### GIVEN ENTRIES
◆ ◆ ◆ ◆ ◆

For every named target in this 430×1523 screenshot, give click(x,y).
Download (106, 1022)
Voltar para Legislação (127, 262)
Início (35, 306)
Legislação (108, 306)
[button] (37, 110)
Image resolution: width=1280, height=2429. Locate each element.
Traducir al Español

◆ ◆ ◆ ◆ ◆

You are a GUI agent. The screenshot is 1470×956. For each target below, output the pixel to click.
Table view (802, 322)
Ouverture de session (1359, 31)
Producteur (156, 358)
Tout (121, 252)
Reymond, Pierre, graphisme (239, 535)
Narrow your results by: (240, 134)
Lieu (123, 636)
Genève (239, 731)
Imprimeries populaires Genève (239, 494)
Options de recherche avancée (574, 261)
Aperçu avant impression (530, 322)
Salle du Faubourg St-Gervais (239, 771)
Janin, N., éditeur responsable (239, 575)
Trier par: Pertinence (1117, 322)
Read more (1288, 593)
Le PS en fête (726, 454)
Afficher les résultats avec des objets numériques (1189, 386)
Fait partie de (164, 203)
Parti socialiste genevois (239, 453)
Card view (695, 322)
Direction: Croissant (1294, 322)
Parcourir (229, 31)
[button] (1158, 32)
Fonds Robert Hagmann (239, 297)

◆ ◆ ◆ ◆ ◆

### YOUR ASSIGNMENT
Which lines of the data above contain the string "click"? Copy each of them.

### EXERCISE ANSWER
For every named target in this 430×1523 screenshot, give click(x,y).
You are a GUI agent. The screenshot is 1470×956. For each target below, output the pixel to click.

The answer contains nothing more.